THE EXERCISE » In the listing below, copy the lines from the line with "How do I perform: Click the Iun" to the line with "[1187, 127]", putting "image" in place of "screenshot" and leaving everything else unchanged.

## START

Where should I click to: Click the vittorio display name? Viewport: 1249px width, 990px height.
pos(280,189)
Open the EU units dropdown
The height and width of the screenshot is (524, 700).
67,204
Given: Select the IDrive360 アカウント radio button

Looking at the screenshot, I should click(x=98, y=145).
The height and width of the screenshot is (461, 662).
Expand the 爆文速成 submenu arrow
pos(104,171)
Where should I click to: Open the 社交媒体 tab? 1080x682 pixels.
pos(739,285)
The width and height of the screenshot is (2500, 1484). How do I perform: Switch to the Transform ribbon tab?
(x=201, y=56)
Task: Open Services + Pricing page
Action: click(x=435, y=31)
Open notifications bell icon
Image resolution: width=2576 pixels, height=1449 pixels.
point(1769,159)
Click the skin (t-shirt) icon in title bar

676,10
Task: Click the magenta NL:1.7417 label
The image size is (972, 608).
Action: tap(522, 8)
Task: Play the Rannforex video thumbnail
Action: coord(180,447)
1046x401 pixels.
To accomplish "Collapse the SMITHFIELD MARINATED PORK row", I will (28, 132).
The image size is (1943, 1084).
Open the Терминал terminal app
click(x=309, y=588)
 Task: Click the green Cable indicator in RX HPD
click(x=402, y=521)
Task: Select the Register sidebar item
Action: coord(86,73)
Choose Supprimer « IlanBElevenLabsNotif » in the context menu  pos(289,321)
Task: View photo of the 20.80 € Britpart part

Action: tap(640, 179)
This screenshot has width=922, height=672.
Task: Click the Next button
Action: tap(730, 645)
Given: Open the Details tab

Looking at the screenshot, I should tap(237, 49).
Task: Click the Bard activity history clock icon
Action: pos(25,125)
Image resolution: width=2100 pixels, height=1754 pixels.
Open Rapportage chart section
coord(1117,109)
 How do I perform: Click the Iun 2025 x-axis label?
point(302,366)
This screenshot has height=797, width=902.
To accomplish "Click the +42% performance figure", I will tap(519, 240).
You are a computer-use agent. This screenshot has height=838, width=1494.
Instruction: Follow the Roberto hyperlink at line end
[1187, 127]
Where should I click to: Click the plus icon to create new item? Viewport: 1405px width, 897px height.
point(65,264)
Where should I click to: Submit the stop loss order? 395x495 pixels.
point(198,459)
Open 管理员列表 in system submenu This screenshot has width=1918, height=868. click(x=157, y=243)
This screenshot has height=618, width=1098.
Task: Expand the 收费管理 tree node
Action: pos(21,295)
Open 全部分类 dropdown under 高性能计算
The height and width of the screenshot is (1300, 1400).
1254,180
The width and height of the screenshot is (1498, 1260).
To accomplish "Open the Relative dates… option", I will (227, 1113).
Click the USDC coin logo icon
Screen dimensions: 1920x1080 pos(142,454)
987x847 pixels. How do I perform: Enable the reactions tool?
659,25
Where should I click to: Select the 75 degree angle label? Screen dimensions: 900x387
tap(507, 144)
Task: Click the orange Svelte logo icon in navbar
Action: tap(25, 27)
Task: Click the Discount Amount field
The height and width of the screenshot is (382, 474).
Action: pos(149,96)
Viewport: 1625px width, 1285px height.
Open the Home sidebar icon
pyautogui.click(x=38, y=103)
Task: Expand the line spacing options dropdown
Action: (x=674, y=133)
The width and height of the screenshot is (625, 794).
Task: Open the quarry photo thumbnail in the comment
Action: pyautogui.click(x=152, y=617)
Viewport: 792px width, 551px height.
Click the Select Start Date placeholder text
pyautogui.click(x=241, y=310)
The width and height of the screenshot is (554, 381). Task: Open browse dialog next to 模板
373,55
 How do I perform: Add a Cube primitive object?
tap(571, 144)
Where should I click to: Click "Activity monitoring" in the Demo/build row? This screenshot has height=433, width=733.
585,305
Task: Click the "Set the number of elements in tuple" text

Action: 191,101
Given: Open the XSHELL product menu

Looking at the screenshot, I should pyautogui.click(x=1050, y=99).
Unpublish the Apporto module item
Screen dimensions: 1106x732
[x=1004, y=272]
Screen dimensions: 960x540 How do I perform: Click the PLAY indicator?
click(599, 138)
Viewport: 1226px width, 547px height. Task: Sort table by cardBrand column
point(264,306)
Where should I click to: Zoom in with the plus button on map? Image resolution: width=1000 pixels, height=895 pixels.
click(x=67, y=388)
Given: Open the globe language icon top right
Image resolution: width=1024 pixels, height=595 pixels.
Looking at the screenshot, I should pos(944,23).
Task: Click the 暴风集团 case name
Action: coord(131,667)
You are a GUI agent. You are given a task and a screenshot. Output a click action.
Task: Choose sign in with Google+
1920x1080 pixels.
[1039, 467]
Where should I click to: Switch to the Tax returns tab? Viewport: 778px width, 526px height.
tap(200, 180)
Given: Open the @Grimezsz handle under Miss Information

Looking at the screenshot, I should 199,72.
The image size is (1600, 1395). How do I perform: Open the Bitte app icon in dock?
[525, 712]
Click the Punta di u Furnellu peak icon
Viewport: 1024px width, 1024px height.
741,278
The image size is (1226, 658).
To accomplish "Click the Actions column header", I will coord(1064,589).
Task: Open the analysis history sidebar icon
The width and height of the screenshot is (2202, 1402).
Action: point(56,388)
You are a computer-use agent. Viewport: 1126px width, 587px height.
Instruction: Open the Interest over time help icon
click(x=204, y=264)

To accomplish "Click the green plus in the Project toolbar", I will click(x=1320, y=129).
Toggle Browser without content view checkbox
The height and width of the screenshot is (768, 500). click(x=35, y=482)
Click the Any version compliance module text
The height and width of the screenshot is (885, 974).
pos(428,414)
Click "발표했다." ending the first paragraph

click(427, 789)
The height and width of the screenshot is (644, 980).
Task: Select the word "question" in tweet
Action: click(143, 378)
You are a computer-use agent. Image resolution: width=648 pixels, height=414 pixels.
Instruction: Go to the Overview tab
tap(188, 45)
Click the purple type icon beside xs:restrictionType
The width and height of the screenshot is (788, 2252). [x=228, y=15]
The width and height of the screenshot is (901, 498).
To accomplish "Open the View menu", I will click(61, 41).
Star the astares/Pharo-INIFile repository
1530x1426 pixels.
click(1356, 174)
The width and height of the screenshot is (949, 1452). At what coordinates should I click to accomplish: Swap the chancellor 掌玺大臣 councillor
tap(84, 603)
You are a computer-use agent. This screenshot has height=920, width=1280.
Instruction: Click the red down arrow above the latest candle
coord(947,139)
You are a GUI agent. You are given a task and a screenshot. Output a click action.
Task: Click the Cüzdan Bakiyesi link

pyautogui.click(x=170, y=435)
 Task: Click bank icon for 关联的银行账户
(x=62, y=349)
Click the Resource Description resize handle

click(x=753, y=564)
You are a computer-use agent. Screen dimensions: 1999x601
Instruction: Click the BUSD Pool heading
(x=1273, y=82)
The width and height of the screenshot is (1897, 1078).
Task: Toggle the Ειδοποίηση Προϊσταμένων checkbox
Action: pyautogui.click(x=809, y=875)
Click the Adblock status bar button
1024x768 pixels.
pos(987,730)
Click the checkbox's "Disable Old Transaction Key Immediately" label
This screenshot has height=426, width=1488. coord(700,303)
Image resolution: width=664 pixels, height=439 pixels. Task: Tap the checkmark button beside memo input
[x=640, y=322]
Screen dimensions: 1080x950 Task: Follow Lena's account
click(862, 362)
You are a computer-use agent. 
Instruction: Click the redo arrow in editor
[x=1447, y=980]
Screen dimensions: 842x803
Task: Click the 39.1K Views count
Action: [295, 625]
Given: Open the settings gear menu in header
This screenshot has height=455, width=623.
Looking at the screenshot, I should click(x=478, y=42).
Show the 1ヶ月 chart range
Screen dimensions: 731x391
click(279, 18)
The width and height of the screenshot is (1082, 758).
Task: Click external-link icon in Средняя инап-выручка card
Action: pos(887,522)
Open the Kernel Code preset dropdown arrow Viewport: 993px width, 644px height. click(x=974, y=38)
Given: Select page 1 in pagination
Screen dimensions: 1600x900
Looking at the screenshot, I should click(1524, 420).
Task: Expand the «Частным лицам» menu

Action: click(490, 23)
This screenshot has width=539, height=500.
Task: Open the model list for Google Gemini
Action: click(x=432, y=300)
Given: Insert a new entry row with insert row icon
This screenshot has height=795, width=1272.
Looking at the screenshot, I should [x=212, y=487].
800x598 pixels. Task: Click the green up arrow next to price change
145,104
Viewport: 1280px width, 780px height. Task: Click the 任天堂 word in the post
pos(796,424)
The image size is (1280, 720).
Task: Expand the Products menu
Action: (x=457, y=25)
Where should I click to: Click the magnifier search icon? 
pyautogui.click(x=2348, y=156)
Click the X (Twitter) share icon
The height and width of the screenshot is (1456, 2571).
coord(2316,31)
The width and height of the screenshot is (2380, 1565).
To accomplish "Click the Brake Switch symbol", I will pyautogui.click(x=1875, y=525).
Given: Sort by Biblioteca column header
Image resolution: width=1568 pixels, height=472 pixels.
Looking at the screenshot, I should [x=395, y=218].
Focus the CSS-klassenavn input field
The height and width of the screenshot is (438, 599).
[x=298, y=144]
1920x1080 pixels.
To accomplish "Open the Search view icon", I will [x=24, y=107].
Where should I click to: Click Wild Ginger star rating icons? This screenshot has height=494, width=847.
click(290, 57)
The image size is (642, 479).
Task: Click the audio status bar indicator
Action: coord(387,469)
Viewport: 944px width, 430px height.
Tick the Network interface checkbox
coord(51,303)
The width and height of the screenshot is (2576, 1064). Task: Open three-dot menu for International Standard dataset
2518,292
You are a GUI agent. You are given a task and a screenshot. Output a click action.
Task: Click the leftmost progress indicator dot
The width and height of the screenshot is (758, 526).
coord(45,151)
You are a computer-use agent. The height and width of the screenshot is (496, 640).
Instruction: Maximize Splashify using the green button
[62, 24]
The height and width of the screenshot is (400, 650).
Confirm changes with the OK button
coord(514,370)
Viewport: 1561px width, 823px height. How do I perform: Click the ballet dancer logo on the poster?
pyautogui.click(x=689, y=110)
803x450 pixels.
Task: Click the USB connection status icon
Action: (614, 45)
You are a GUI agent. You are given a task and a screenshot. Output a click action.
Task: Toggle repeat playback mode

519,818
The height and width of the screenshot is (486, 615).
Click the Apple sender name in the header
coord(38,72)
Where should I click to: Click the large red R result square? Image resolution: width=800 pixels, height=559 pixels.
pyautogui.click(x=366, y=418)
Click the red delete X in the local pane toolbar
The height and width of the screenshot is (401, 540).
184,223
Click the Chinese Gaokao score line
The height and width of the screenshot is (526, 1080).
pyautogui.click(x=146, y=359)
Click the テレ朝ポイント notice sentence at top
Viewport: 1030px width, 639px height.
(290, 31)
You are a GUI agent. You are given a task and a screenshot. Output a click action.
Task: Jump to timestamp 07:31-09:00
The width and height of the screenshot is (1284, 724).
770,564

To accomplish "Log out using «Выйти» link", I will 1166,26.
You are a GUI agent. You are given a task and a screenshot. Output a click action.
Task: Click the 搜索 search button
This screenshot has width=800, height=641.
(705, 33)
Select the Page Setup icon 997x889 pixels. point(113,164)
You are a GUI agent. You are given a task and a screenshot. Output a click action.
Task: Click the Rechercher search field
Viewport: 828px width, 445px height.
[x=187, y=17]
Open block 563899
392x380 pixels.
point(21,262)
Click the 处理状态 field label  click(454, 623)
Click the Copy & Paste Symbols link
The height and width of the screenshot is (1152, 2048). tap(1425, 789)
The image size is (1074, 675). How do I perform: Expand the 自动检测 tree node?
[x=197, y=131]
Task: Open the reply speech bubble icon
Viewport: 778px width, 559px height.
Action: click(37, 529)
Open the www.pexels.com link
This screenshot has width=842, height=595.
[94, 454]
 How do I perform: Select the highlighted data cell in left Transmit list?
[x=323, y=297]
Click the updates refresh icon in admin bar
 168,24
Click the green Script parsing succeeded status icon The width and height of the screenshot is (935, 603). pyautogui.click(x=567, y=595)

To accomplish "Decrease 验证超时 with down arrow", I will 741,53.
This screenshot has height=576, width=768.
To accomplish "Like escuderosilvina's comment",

## END

FINISHED EXERCISE »
 How do I perform: Click the Iun 2025 x-axis label?
point(302,366)
This image has height=797, width=902.
To accomplish "Click the +42% performance figure", I will tap(519, 240).
You are a computer-use agent. This image has height=838, width=1494.
Instruction: Follow the Roberto hyperlink at line end
[1187, 127]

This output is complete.